Lessons in Economic Literacy

Anyone remember the early 1990s when the Clinton Administration discovered to its horror that it couldn’t spend like the horny drunken sailors we know them to have been because the bond market would instantly punish the economy? James Carville famously said that if he was reincarnated, he wanted to come back to earth as the bond market. Hold that thought in mind as we survey the current economic scene a little more closely.

Liberals told us that the corporate tax cut bill was a sop to the rich, etc. Yet lots of solid economic studies found that our high corporate income tax rate had a depressing effect on workers’ wages, and that a cut in the corporate tax rate would be a boost to wages. In the immediate aftermath of the tax bill’s passage the number of big companies passing out bonuses to workers (usually $1,000) and/or raising wages is up over 30. Yesterday, citing the tax cut, Waste Management announced it will give out $2,000 bonuses to nearly 34,000 employees. And WalMart announced that it will raise its starting wage to $11 an hour, increase fringe benefits, and will give out bonuses of up to $1,000 to most employees depending on length of service. And Pepco and Washington Gas,  the public utilities for the Washington DC area, say the tax cut will allow them to reduce rates for their customers. That’s more money in everyone’s pockets.

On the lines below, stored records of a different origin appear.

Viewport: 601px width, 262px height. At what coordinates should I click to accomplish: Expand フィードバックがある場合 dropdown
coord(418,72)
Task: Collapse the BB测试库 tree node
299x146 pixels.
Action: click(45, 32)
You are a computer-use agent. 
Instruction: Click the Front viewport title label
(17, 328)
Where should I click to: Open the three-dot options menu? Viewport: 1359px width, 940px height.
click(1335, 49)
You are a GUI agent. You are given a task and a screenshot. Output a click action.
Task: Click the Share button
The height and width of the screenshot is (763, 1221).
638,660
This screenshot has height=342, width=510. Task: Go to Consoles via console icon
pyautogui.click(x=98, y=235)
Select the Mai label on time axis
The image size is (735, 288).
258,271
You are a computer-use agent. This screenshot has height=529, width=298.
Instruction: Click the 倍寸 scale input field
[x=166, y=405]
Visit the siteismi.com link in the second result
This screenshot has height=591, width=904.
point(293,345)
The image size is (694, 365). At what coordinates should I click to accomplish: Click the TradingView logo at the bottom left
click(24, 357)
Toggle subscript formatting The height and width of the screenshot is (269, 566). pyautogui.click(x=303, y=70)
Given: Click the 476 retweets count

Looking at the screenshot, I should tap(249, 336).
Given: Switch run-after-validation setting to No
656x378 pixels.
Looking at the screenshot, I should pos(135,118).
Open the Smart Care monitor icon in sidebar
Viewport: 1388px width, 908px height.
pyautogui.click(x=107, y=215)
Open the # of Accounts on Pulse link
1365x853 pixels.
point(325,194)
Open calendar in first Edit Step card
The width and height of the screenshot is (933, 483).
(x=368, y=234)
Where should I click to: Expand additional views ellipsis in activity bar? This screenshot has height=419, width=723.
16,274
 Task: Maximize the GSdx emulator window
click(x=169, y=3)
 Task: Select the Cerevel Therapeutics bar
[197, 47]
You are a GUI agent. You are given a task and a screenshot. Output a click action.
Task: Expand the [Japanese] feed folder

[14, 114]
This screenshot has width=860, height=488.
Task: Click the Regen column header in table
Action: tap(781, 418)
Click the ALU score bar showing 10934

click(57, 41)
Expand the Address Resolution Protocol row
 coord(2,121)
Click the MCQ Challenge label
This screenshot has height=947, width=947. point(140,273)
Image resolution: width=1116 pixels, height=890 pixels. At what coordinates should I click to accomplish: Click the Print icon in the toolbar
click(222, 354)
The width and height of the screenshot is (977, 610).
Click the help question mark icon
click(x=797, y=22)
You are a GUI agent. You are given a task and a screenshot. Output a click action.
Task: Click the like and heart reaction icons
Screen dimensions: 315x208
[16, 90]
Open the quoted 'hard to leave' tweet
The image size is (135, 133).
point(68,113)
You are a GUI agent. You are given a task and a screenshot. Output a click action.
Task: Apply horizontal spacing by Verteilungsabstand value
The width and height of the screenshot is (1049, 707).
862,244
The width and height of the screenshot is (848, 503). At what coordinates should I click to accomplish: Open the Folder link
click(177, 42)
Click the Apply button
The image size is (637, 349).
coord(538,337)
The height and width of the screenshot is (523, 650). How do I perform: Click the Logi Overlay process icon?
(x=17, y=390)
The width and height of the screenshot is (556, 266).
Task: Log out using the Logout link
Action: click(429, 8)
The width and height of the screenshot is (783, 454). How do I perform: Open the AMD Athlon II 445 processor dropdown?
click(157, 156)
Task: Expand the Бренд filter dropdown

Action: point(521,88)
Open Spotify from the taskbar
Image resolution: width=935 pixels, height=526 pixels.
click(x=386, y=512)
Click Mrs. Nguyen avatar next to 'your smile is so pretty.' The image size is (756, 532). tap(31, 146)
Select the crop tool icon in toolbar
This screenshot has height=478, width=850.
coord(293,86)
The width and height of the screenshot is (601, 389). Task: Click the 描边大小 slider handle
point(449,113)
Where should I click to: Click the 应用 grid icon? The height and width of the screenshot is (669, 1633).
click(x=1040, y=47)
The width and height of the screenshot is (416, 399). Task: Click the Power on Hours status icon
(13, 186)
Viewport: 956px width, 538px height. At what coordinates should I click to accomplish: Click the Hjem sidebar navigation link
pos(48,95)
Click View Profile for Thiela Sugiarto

This is happening for a simple reason: one of the largest factors for corporate finance is the  cost of capital—whether that capital is raised through borrowing, issuing equity, or from the internal rate of return on the business’s own cash flow (and anyone who has ever taken a finance class will know how tricky doing the IRR calculation can be). And the cost of capital is set by the marketplace. All businesses have to achieve a rate of return that assures their continued access to capital, and when that cost falls it enables a company to maintain a competitive return while raising wages. The significant reduction in the corporate tax rate has lowered the cost of capital across the board. Other countries are quickly following the U.S. in cutting their corporate tax rates to remain competitive. Japan, Australia, Austria, even Argentina and France (!) have announced plans to cut their corporate tax rates, and several other nations indicate they won’t be far behind.

And liberals furious about this!

Writing at The American Interest, James S. Henry laments the fact that other nations are going to have to cut taxes to keep up with the U.S.

Not even a single day into this new law’s existence, there are already signs that our worst fears about its dire global effects have been confirmed. Far from leading quickly to higher U.S. economic growth, more jobs and higher wages, the deep corporate tax cuts contained in this bill have already triggered, or at least substantially accelerated, a global tax waran aggressive “race to the bottom” in international corporate tax rates, rules, and regulations that will be deeply harmful. . .

Remember the old saw about how liberals like to blame America first? Since we previously had the highest corporate tax rate in the industrialized world, maybe Henry should be blaming Ireland and other low-tax countries for forcing the U.S. to match them. In other words, we didn’t start the “global tax war.”

Just who is James S. Henry, by the way? He is identified at The American Interest as “an investigative economist and lawyer. . .  a senior fellow at the Columbia University’s Center on Sustainable Investment, a Global Justice Fellow at Yale, a senior advisor at the Tax Justice Network.” Just what is an “investigative economist”? Whatever it is, I expect Henry would like to be reincarnated some day as the corporate income tax rate.

What we are seeing here is a lesson is how left and right see the best strategy to help the economy. Liberalism likes to bribe people with their own money, which requires taking it from them first. It helps when you can target the funds to your favored groups, instead of letting the chips fall where they may when you let people keep their own money as tax cuts do. Freedom is like that.

Instead of having a lower cost of capital put upward pressure on wages, liberals are only happy when wages rise because of a government mandate. Liberals especially love mandating a higher minimum wage. How’s that working out? We’ve reported before (here and here) about how it is backfiring in Seattle, especially the NBER study (commissioned by Seattle) that found “the second wage increase to $13 reduced hours worked in low-wage jobs by around 9 percent, while hourly wages in such jobs increased by around 3 percent. Consequently, total payroll fell for such jobs, implying that the minimum wage ordinance lowered low-wage employees’ earnings by an average of $125 per month in 2016.” Nice going, Seattle.

P.S. You know how we keep hearing that Amazon and other “e-tailers” are killing bricks and mortar retailing? Well maybe so. Yet according to the Federal Reserve, retail job openings are at a 15 year high right now.